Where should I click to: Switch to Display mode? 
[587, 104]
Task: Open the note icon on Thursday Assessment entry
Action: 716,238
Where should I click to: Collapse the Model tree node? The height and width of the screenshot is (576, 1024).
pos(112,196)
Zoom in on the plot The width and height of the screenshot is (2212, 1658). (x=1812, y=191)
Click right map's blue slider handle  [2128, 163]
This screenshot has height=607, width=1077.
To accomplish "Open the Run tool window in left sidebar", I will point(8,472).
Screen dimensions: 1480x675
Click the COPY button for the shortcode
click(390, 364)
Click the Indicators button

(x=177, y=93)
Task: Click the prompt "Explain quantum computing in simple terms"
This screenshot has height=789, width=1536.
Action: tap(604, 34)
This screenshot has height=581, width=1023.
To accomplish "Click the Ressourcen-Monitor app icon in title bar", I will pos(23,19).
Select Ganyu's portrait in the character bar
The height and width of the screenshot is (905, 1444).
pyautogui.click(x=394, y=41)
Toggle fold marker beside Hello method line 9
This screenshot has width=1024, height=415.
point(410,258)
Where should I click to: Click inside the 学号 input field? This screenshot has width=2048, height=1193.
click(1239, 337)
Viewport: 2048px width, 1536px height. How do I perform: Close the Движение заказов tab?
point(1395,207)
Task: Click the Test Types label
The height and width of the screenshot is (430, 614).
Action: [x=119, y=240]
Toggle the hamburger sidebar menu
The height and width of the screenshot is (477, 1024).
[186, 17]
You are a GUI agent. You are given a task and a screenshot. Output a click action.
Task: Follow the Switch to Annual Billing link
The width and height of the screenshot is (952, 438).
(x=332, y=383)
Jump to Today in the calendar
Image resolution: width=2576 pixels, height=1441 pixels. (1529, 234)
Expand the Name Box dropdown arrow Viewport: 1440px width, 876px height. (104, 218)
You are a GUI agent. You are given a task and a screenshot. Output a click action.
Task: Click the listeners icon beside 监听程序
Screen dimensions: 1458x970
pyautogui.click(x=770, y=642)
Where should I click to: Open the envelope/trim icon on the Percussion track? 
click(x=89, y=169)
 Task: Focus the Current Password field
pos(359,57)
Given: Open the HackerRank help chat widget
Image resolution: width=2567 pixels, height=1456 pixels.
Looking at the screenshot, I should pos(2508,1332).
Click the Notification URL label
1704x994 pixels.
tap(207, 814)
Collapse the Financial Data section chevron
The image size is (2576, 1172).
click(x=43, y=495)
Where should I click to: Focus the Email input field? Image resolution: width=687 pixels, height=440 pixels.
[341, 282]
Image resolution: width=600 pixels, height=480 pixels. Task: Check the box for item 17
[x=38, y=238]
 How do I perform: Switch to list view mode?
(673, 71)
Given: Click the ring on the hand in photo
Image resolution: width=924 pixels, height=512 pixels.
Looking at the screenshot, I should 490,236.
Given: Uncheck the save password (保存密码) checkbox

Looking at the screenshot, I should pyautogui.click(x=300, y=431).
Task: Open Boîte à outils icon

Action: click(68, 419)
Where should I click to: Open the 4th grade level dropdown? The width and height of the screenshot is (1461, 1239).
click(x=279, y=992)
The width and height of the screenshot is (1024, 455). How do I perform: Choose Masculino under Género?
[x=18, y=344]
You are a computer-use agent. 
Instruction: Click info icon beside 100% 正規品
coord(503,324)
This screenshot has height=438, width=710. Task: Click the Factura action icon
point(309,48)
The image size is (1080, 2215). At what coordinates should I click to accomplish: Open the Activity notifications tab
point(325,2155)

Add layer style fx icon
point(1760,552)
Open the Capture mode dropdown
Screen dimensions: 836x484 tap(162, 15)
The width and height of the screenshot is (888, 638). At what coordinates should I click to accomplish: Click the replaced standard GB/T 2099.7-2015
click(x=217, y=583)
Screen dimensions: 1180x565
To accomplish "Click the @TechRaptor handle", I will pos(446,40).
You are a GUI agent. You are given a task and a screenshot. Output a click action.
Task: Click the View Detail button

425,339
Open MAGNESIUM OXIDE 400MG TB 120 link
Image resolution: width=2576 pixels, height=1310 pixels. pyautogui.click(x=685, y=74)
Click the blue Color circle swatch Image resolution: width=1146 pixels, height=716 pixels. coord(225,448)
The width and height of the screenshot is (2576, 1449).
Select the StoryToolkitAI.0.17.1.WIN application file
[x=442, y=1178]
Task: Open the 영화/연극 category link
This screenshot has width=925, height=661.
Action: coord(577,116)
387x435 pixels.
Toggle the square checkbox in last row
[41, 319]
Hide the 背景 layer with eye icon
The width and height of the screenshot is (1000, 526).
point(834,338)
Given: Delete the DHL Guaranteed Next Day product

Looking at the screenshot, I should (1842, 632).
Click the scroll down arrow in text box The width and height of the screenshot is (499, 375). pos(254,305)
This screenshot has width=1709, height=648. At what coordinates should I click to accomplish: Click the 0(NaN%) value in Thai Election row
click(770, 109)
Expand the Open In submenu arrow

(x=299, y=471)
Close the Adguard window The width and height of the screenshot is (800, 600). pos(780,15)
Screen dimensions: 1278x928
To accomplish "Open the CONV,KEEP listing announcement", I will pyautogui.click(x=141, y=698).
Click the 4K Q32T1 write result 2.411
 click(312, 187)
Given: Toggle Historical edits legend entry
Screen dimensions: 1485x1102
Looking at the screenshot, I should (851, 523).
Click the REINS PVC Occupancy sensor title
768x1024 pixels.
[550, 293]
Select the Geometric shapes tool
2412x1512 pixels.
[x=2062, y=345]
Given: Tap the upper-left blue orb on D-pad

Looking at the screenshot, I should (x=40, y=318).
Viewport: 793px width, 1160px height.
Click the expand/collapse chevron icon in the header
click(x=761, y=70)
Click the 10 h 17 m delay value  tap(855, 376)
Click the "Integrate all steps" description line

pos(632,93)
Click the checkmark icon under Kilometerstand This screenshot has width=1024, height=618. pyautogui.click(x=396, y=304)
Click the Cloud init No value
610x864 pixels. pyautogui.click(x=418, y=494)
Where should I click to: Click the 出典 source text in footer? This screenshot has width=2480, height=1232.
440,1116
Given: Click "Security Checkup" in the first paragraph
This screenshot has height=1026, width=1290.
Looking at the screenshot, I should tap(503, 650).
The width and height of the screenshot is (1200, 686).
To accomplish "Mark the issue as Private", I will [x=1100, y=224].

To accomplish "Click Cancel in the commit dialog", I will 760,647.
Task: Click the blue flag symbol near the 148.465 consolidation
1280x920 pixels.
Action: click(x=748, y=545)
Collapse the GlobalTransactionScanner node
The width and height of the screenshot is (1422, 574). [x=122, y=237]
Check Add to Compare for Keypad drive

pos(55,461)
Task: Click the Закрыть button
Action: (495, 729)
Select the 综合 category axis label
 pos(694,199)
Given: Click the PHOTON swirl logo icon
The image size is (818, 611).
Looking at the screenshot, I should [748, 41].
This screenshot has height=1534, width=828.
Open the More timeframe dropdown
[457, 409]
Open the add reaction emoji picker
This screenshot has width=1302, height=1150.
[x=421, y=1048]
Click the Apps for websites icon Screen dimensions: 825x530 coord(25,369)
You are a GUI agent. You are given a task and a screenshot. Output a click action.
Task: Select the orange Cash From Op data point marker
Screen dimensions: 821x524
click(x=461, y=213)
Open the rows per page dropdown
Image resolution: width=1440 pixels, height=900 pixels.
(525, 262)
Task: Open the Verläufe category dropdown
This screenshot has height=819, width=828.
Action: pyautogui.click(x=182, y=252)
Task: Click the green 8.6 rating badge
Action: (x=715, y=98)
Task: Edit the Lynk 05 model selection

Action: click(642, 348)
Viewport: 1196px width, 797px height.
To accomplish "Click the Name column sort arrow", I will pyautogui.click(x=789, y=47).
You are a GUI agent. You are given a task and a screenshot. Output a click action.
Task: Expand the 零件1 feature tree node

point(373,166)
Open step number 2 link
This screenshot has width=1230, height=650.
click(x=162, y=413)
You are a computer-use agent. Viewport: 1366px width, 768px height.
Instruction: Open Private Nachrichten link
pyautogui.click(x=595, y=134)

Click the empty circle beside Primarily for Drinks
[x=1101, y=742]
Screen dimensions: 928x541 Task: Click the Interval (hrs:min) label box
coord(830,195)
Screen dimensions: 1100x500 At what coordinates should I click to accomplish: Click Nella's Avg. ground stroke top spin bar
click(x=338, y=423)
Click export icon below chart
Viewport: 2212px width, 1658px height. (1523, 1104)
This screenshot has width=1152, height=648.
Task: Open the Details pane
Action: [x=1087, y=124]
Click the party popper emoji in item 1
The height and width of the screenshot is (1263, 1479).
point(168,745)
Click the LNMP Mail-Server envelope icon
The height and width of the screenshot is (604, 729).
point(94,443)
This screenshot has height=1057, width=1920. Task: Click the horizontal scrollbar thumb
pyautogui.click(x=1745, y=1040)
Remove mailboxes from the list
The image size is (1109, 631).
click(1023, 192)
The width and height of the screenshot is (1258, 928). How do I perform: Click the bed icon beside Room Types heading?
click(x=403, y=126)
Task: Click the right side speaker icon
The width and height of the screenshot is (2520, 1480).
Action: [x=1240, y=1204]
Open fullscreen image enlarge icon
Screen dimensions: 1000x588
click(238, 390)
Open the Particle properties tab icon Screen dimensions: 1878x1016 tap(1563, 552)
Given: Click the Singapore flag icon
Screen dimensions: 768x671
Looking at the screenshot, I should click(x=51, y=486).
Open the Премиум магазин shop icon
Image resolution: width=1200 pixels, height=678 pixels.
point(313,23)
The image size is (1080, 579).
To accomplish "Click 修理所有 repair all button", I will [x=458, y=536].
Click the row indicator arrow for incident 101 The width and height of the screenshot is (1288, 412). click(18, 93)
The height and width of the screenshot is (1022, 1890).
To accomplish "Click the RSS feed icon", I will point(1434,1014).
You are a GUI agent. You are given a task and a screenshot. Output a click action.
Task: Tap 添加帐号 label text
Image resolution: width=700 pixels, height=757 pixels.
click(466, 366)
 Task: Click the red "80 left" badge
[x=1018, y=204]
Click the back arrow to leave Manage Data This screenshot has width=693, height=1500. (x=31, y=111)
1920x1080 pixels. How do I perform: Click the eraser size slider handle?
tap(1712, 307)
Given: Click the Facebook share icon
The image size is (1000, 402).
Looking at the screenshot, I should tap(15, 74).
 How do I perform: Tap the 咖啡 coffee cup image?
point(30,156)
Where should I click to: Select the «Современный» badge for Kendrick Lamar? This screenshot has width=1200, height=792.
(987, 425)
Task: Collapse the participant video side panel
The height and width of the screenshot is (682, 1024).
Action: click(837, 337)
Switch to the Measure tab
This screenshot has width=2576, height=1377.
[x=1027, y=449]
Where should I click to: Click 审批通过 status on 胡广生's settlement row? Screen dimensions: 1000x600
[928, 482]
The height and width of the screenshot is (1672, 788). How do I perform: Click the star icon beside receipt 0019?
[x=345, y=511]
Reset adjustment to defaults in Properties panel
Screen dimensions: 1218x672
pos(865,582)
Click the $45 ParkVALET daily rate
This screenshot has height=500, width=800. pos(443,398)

========

→ Work to be completed
Write out everything from the line containing "Zoom in on the" down to the line containing "point(410,258)", with "Indicators" switched to "Overlays" and nothing else changed.

→ Output
Zoom in on the plot The width and height of the screenshot is (2212, 1658). (x=1812, y=191)
Click right map's blue slider handle  [2128, 163]
This screenshot has height=607, width=1077.
To accomplish "Open the Run tool window in left sidebar", I will point(8,472).
Screen dimensions: 1480x675
Click the COPY button for the shortcode
click(390, 364)
Click the Overlays button

(x=177, y=93)
Task: Click the prompt "Explain quantum computing in simple terms"
This screenshot has height=789, width=1536.
Action: tap(604, 34)
This screenshot has height=581, width=1023.
To accomplish "Click the Ressourcen-Monitor app icon in title bar", I will pos(23,19).
Select Ganyu's portrait in the character bar
The height and width of the screenshot is (905, 1444).
pyautogui.click(x=394, y=41)
Toggle fold marker beside Hello method line 9
This screenshot has width=1024, height=415.
point(410,258)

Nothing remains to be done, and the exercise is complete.